Когда вернулся из Венгрии Холлоши, я начал было работать у него в мастерской, но она была темная и тесная, и я стал ходить неаккуратно. В городской его школе все писали черно и тускло, и примеров, которым хотелось бы следовать, я не видел и стал подумывать о том, чтобы заниматься самостоятельно у себя на дому. Нанимать модель было, конечно, гораздо дороже, чем учиться в школе, и после некоторых колебаний я решил (хотя было неприятно обидеть Холлоши) опять ходить в школу Ашбе и работать там по примеру Садковского — «по-своему»[401].

В битком набитой учениками школе я как-то сделал маслом интерьер с огромным абажуром висячей лампы на первом плане и с высоким окном[402], где уже золотилась осенняя листва. Этот этюд увидел Ашбе и одобрил.

Хотя занятия мои были несистематичны, но этот второй год в Мюнхене дал чрезвычайно много для моего художественного развития. Я продолжал с увлечением штудировать Мутера — русский перевод его «Истории современной европейской живописи», где был дополнительный том о русском искусстве, составленный Алекс[андром] Бенуа. Тогда же я «от доски до доски» стал читать все номера дягилевского «Мира искусства», которые мне давал читать Локкенберг, новый мой коллега по школе, а с января 1901 г. я сам начал получать этот журнал — его мне выписал мой отец. В «Мире искусства» я, между прочим, читал с интересом и корреспонденции Грабаря о мюнхенской художественной жизни[403] и другие его статьи.
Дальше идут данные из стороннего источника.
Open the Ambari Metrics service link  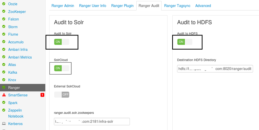(x=20, y=57)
Локкенберг приехал из Петербурга, и с ним мы много и увлекательно беседовали. Он был маленький блондин с тонким насмешливым голосом, очень подвижный (мы его звали «штопор»), его этюды в школе выделялись смелой красочностью. Он был пламенным поклонником дягилевского «Мира искусства» и весьма почитал Грабаря, он же меня с ним и познакомил.

Меня продолжали интересовать работы Садковского, как и он сам, этот замкнутый человек. Но он был крайний лентяй, показывал свои вещи неохотно, и я лишь однажды подглядел у него в мастерской неоконченный портрет красивой таинственной особы, сделанный с большим вкусом. За ту зиму мы с ним больше сблизились. Когда мы узнали, что он заболел и долго лежал без всякого ухода в своей холодной студии, моя жена стала посылать ему обеды, и после этого он особенно с нами подружился.
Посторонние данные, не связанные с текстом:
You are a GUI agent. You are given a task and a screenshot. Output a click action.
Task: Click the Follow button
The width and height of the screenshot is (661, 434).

В эту зиму состоялось наконец мое знакомство с Грабарем, которое было вообще одним из самых счастливых и важных событий для всей моей дальнейшей художественной жизни.

Я стал бывать у него, он показывал свою живопись, очень «пастозную» и красочную, но он сам был еще на «перепутье». Помню его картину страшных толстых женщин в бриллиантах[404] (инспирированных, конечно, известными рисунками Бёрдсли[405]) и портрет элегантной дамы с собакой, где он пробовал пуантилистическую технику[406] (потом, в Петербурге, вместе с некоторыми другими картинами Грабаря портрет этот долго находился у меня). Тогда же у Грабаря я познакомился с японскими гравюрами, их у него была большая и очень хорошая коллекция, и японское искусство тут впервые меня «укололо»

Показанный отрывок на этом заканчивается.